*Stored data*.
_ _ _

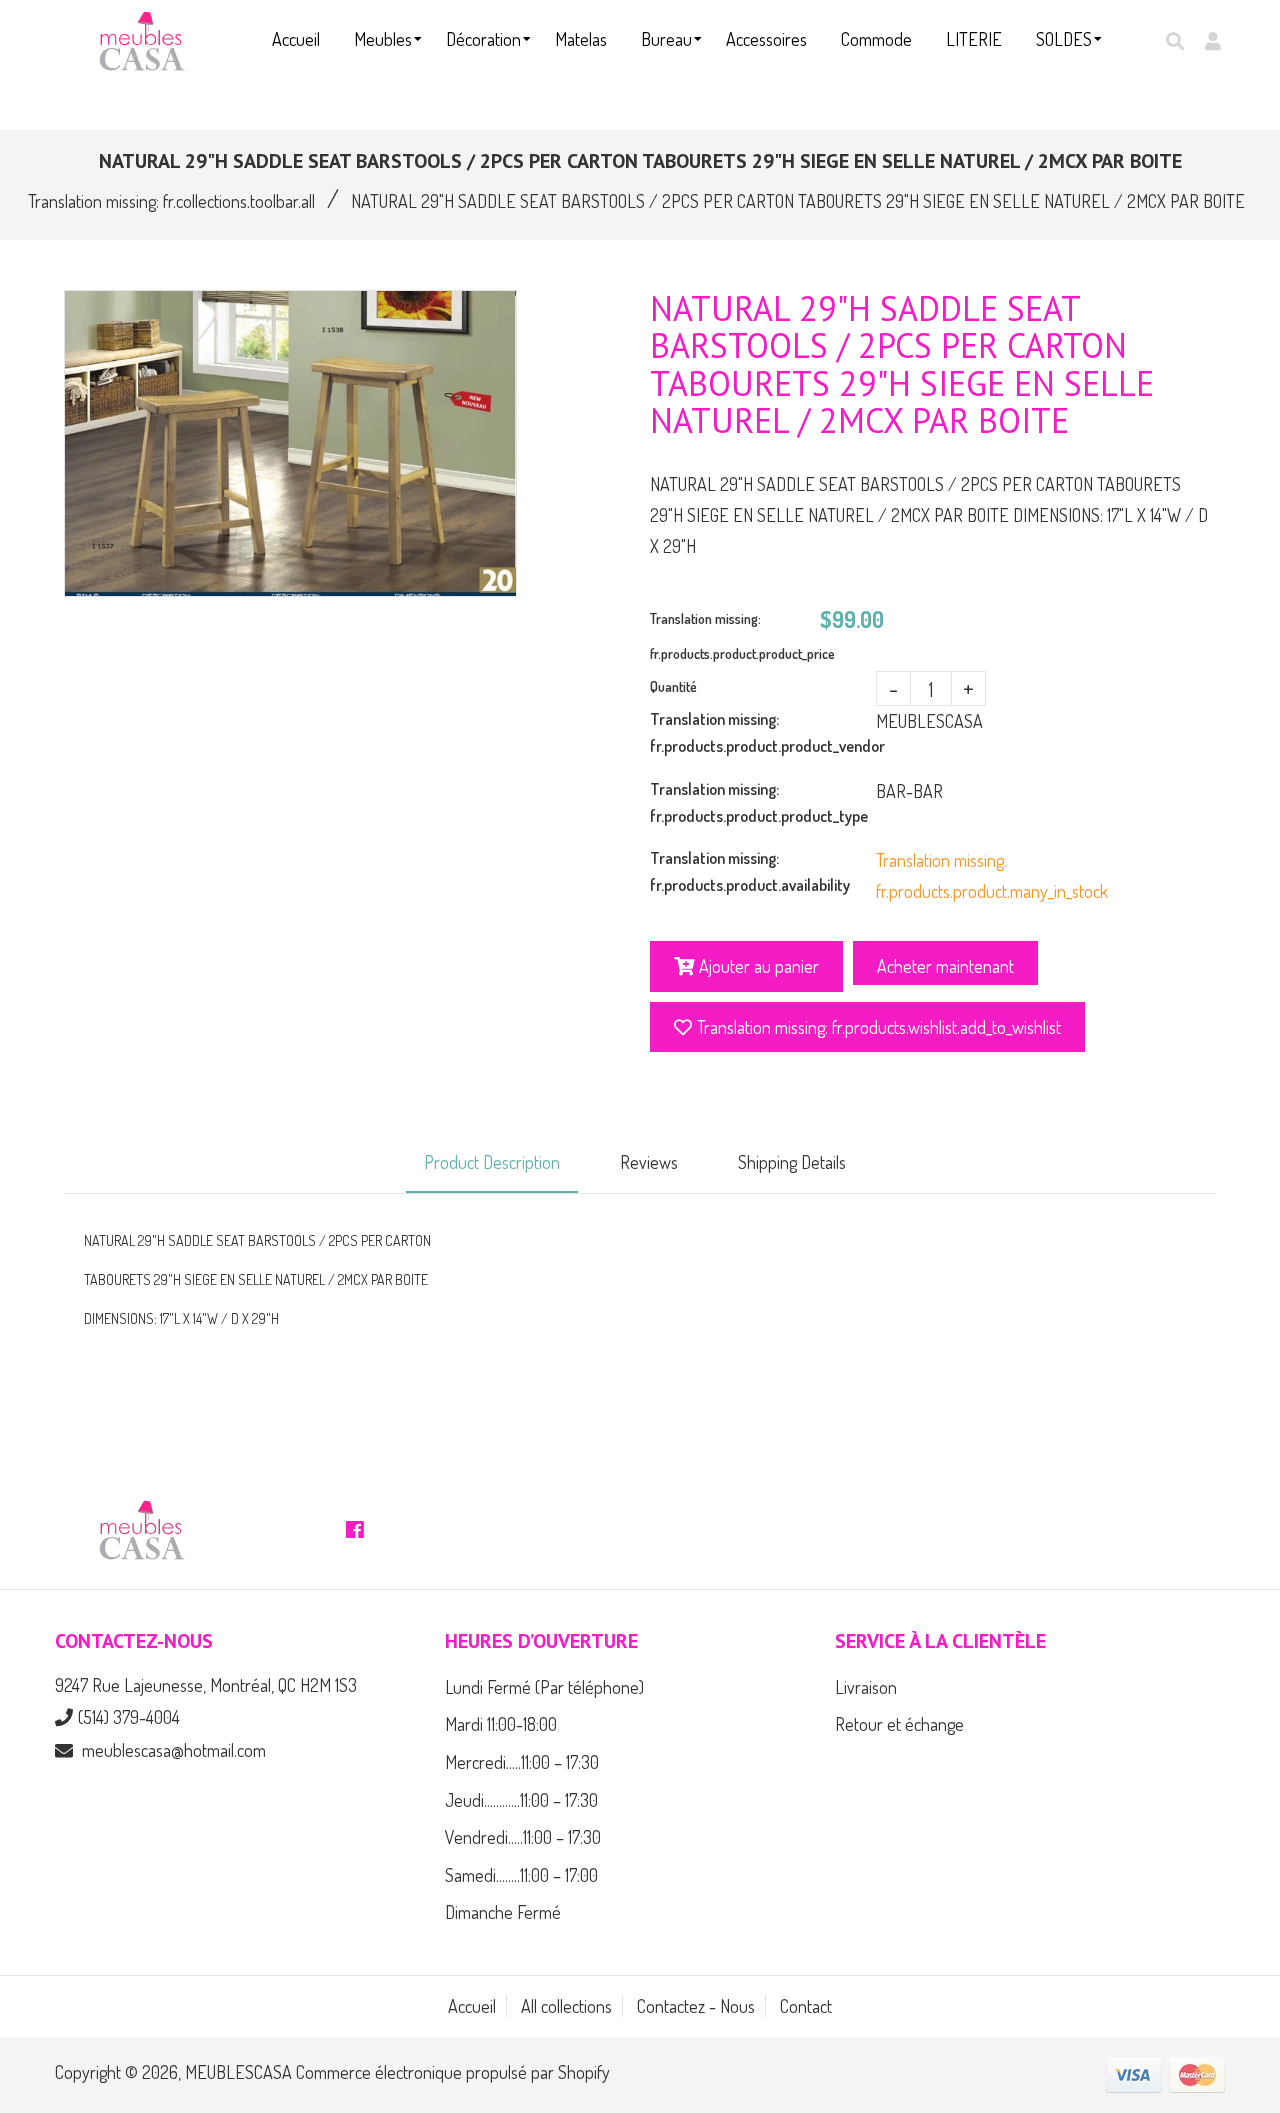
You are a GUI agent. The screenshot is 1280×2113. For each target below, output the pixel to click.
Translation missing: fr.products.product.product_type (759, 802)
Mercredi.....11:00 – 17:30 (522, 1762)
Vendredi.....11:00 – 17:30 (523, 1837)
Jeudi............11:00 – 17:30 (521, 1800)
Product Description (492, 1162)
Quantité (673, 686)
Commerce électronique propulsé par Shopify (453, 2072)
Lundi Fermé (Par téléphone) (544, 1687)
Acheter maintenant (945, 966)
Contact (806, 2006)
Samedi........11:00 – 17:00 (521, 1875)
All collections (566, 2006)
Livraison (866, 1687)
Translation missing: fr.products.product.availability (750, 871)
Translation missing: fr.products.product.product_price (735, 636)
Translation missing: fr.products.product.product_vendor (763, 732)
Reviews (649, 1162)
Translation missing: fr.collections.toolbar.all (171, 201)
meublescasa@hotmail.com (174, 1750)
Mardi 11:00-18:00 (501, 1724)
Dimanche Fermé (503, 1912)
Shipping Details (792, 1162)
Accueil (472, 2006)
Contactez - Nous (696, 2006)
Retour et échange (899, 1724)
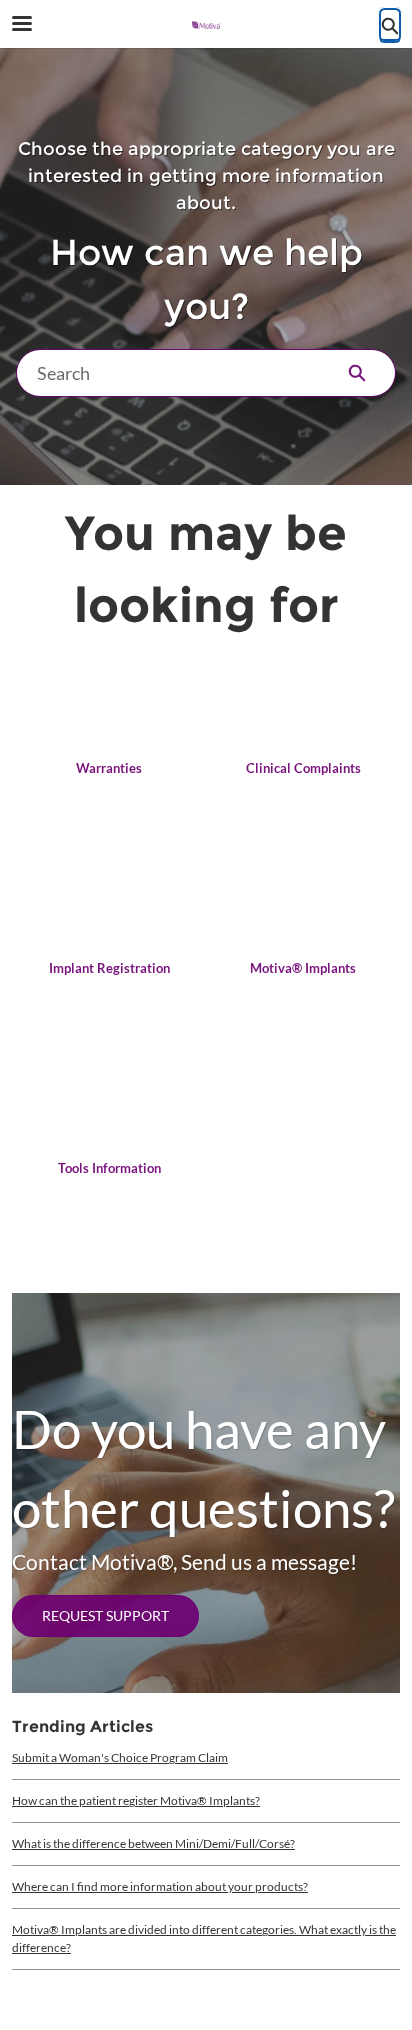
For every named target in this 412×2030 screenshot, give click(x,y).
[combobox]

_ _ _

*PROBLEM REQUIREMENTS*. Your answer should be the exact lines above from the one with "Translation missing: fr.products.product.product_vendor" through the one with "Dimanche Fermé (503, 1912)", both included, and nothing besides.

*FINISHED EXERCISE*.
Translation missing: fr.products.product.product_vendor (763, 732)
Reviews (649, 1162)
Translation missing: fr.collections.toolbar.all (171, 201)
meublescasa@hotmail.com (174, 1750)
Mardi 11:00-18:00 (501, 1724)
Dimanche Fermé (503, 1912)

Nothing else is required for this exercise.